Consider a game of chess where Alice plays as white and Bob as black. Intuitively, when Alice is choosing her second move, she can observe Bob’s first move. However, the property “Bob’s first move” would not be observable in Alice’s Cartesian frame, because Alice’s _first_ move cannot depend on Bob’s first move (since Bob hasn’t made it yet), and so when deciding the first move we can’t implement policies that condition on what Bob’s first move is.
Really, we want some way to say “after Alice has made her first move, from the perspective of the rest of her decisions, Bob’s first move is observable”. But we know how to remove some control from the agent in order to get the perspective of “everything else” -- that’s externalization! In particular, in Alice’s frame, if we externalize the property “Alice’s first move”, then the property “Bob’s first move” _is_ observable in the new frame.
This suggests a way to define a sequence of frames that represent the passage of time: we define the Tth frame as “the original frame, but with the first T moves externalized”, or equivalently as “the T-1th frame, but with the Tth move externalized”. Each of these frames are subagents of the original frame, since we can think of the full agent (Alice) as the team of “the agent that plays the first T moves” and “the agent that plays the T+1th move and onwards”. As you might expect, as “time” progresses, the agent loses controllables and gains observables. For example, by move 3 Alice can no longer control her first two moves, but she can now observe Bob’s first two moves, relative to Alice at the beginning of the game.

Planned opinion:

I like this way of thinking about agency: we’ve been talking about “where to draw the line around the agent” for quite a while in AI safety, but there hasn’t been a nice formalization of this until now. In particular, it’s very nice that we can compare different ways of drawing the line around the agent, and make precise various concepts around this, such as “subagent”.
I’ve also previously liked the notion that “to observe P is to be able to change your decisions based on the value of P”, but I hadn’t really seen much discussion about it until now. This sequence makes some real progress on conceptual understanding of this perspective: in particular, the notion that observability requires “all the control to be in the environment” is not one I had until now. (Though I should note that this particular phrasing is mine, and I’m not sure the author would agree with the phrasing.)
One of my checks for the utility of foundational theory for a particular application is to see whether the key results can be explained without having to delve into esoteric mathematical notation. I think this sequence does very well on this metric -- for the most part I didn’t even read the proofs, yet I was able to reconstruct conceptual arguments for many of the theorems that are convincing to me. (They aren’t and shouldn’t be as convincing as the proofs themselves.) However, not all of the concepts score so well on this -- for example, the generic subagent definition was sufficiently unintuitive to me that I did not include it in this summary.

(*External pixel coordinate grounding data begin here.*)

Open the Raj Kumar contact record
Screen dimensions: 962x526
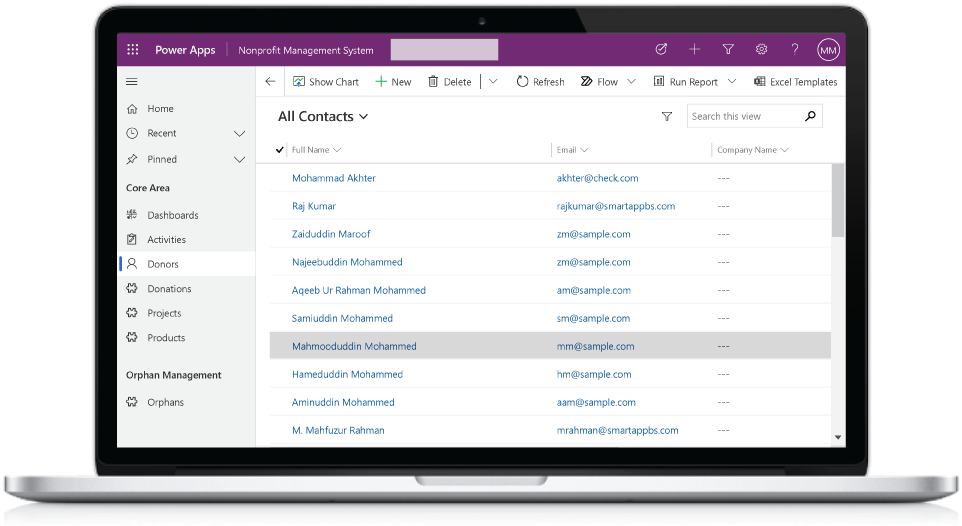click(313, 206)
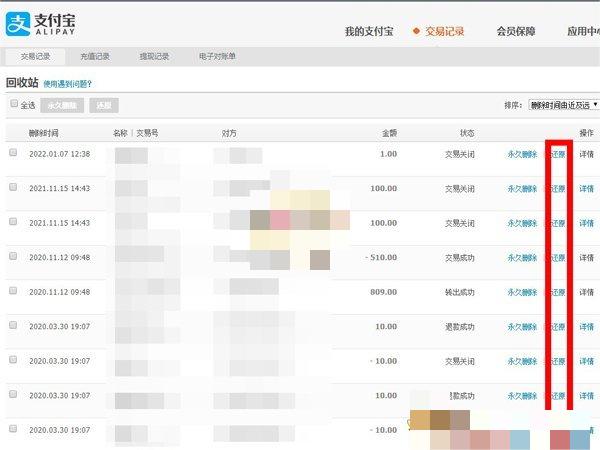The image size is (600, 450).
Task: Switch to the 充值记录 tab
Action: pos(97,56)
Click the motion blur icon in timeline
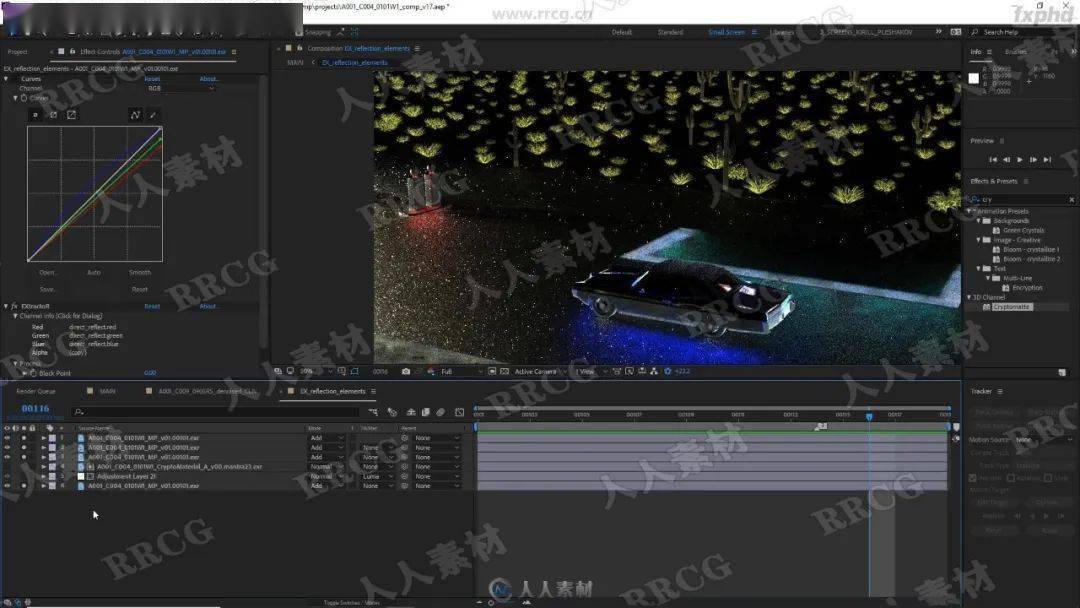The width and height of the screenshot is (1080, 608). [441, 412]
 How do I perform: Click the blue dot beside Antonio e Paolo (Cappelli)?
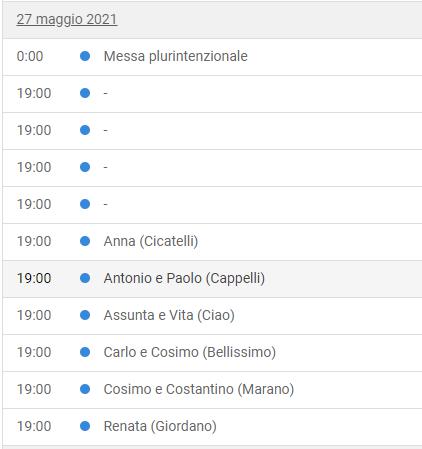click(x=85, y=278)
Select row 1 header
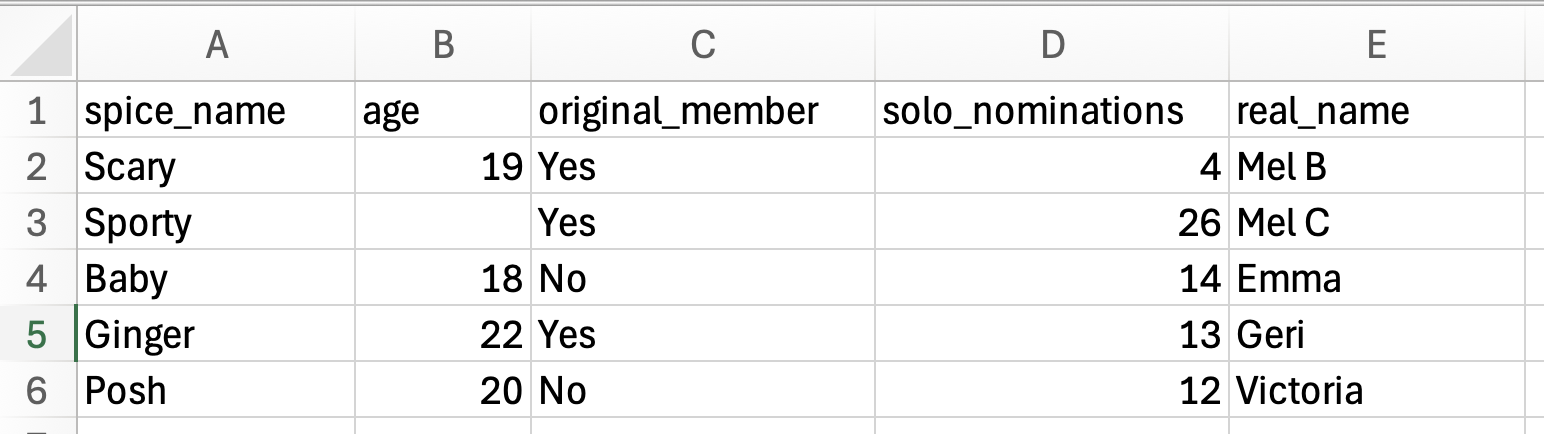This screenshot has width=1544, height=434. coord(37,110)
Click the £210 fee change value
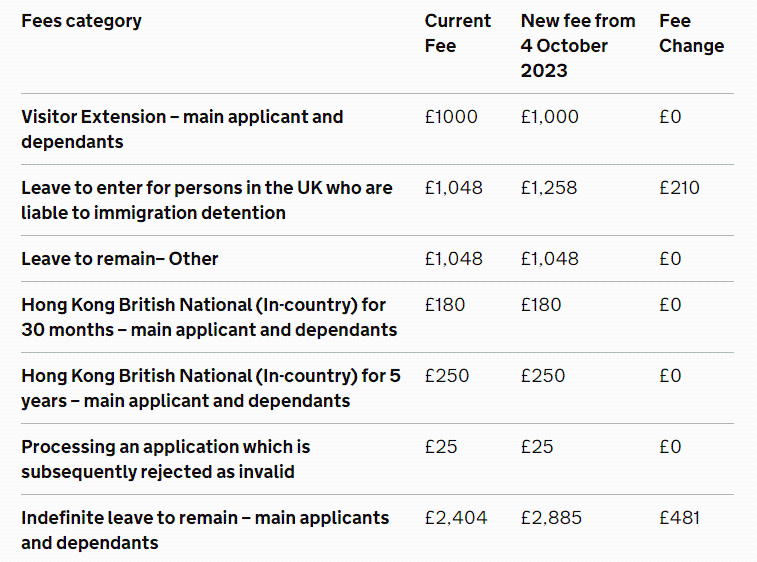Screen dimensions: 757x562 tap(679, 188)
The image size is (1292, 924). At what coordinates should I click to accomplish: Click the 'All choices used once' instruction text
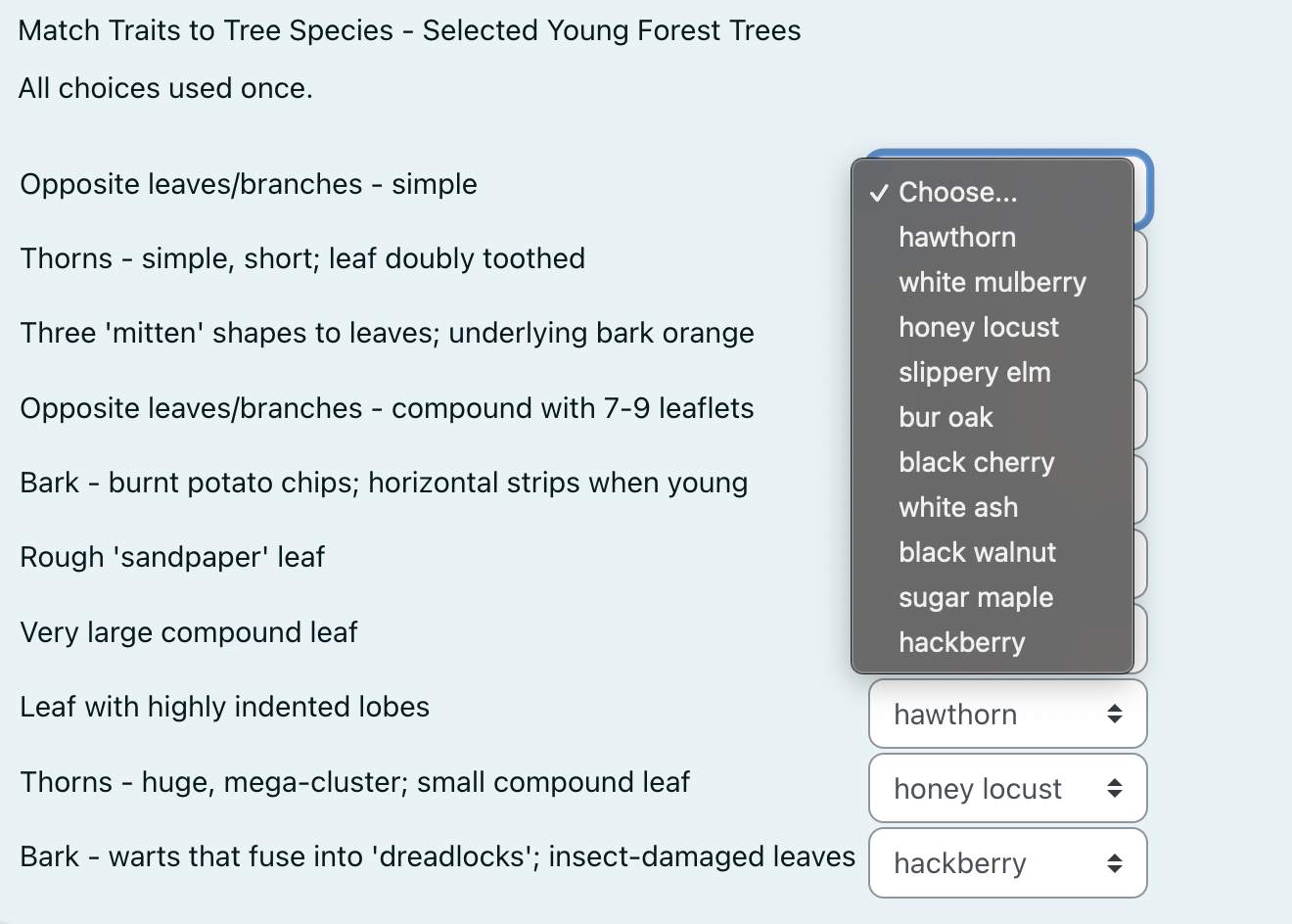[165, 88]
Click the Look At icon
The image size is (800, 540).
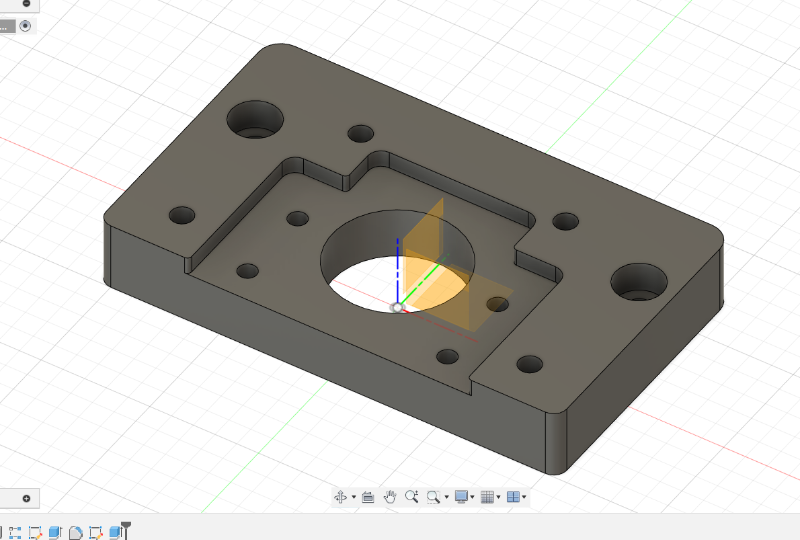pyautogui.click(x=368, y=496)
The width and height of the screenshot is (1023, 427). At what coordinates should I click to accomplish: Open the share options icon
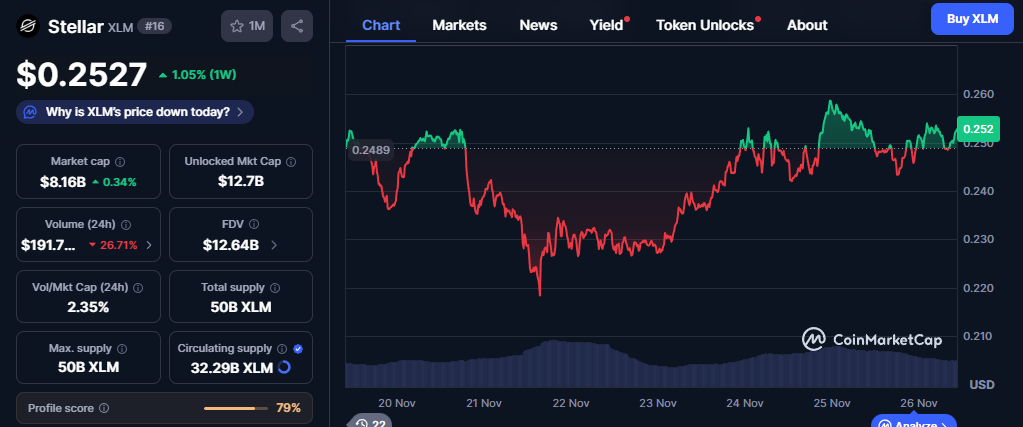(297, 26)
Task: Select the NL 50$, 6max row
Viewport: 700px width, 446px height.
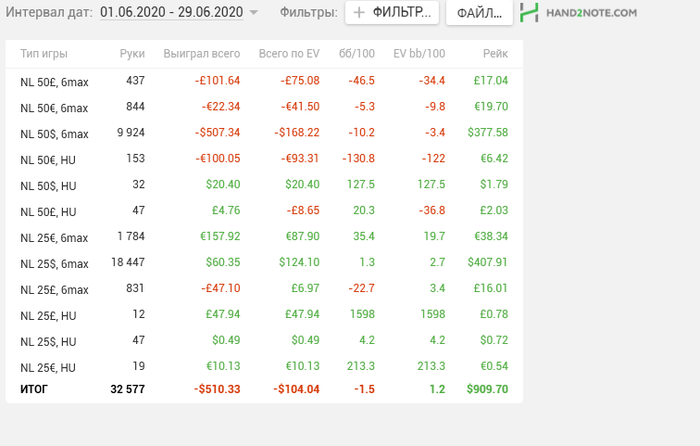Action: point(54,133)
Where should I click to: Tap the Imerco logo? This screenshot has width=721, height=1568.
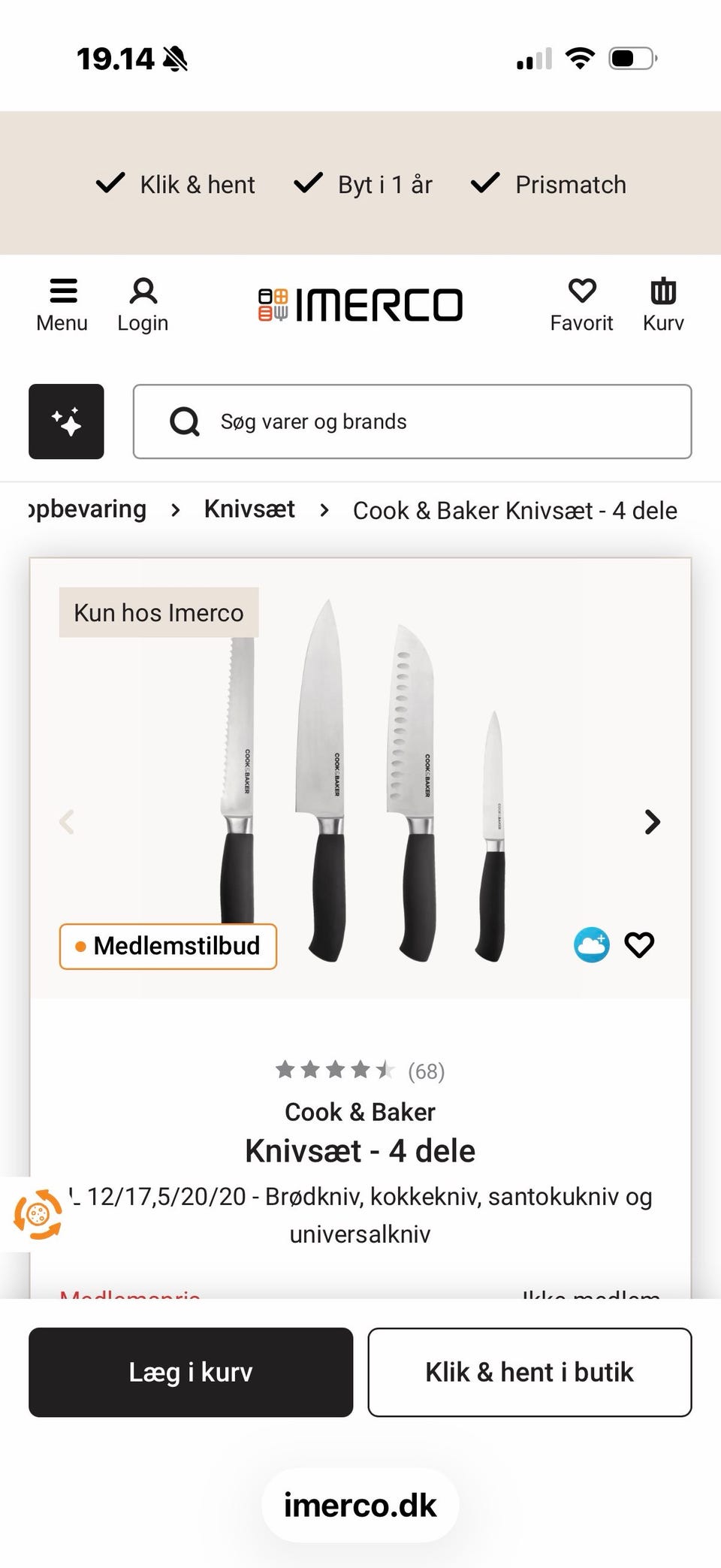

Looks like a pretty good summary to me.

So the existence of this interface implies that A is “weaker” in a sense than A’.

Should that say B instead of A', or have I misunderstood? (I haven't read most of the sequence.)

It should, good catch, thanks!

This is very exciting. Looking forward to the rest of the sequence.

As I was reading, I found myself reframing a lot of things in terms of the rows and columns of the matrix. Here's my loose attempt to rederive most of the properties under this view.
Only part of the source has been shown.